See also McCartle v. Bates, 29 Ohio St. 419, supra. The intention of an officer to make himself liable must be clear. Hodgson v. Dexter, 1 Cranch, 345; for the general rule is that the officer signing a public contract does not bind himself.

MCCURDY V. ROGERS.

Supreme Court of Wisconsin. June, 1886.

21 Wisconsin 199.

DOWNER, J. The first question is: Did the county court err in instructing the jury "that if they found from the evidence that the defendant, as chairman of the board of supervisors of the town of Oshkosh, agreed to pay for said town to said Lent $300 for his credit, the contract was not binding on the town, and the defendant was liable therefor personally?" The town was authorized by law to pay only $200 bounty to each volunteer; and if the defendant, as agent of the town, promised to pay more than that sum, the promise was not binding on the town. The principle of the instruction is, therefore, that an agent who does not give a cause of action against his principal, is of necessity personally liable. This is generally so. Is it so in all cases? Is it so in this? Was there sufficient testimony to base the instruction upon?

> _Records provided_:
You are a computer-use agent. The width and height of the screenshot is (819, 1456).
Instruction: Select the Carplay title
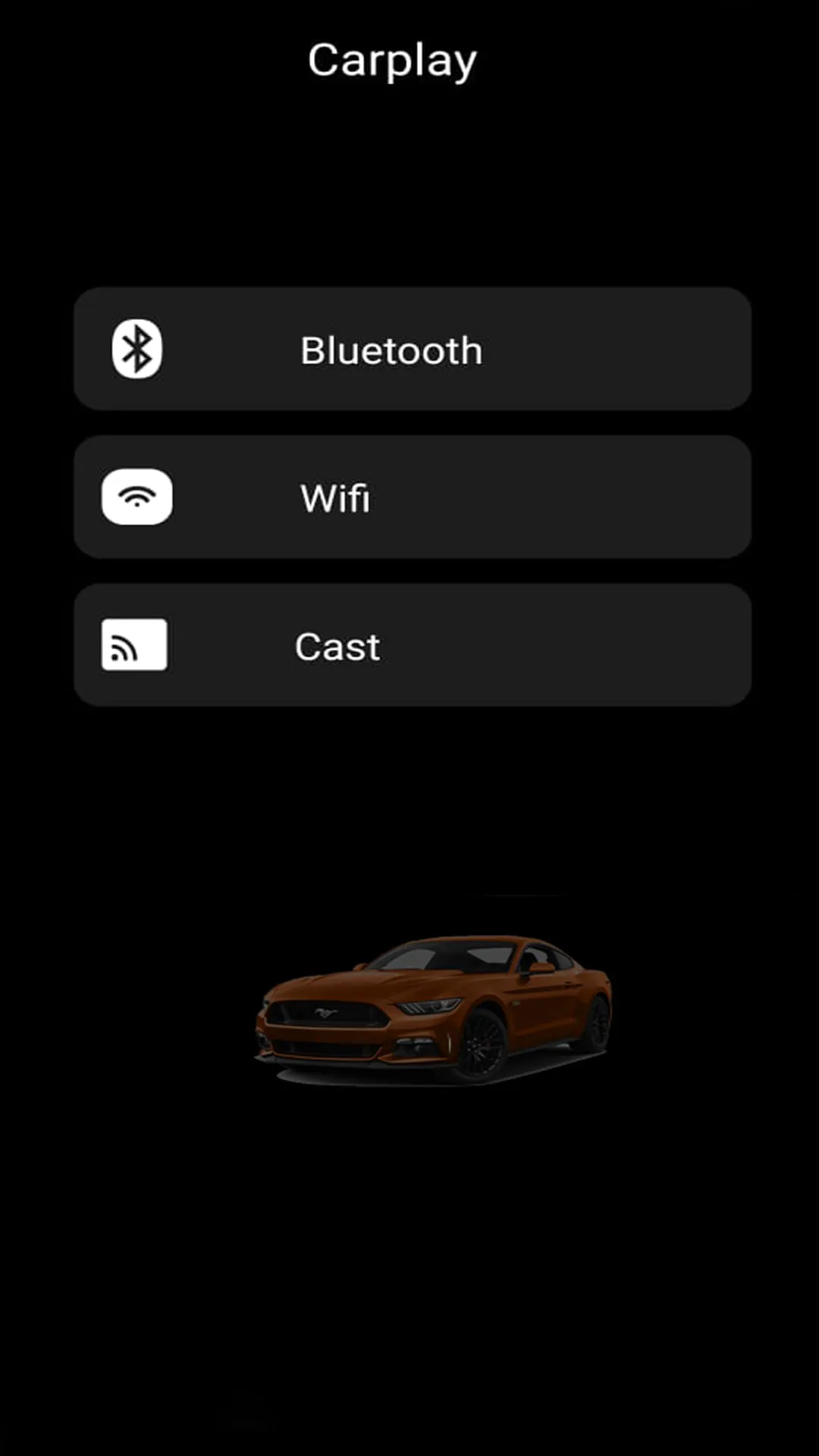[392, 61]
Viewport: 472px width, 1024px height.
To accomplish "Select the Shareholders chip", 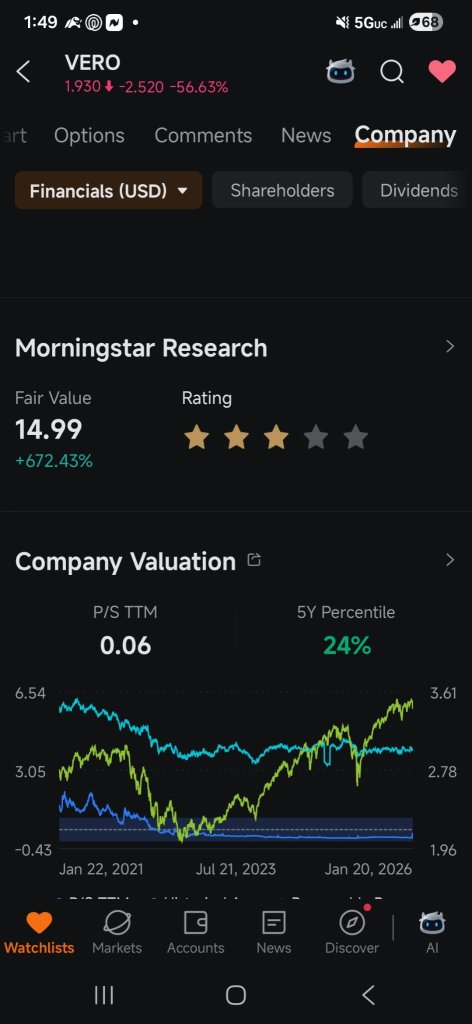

> _Task A_: Retype the McCurdy v. Rogers excerpt starting with "See also McCartle" and going on through "MCCURDY V. ROGERS.".
> _Task B_: According to the McCurdy v. Rogers excerpt, why would a promise by the defendant, as agent of the town, to pay $300 not bind the town?
The entries have no connection to the McCurdy v. Rogers excerpt.

> _Right answer A_:
See also McCartle v. Bates, 29 Ohio St. 419, supra. The intention of an officer to make himself liable must be clear. Hodgson v. Dexter, 1 Cranch, 345; for the general rule is that the officer signing a public contract does not bind himself.

MCCURDY V. ROGERS.

> _Right answer B_: The town was authorized by law to pay only $200 bounty to each volunteer. A promise by its agent to pay more than that sum was therefore not binding on the town.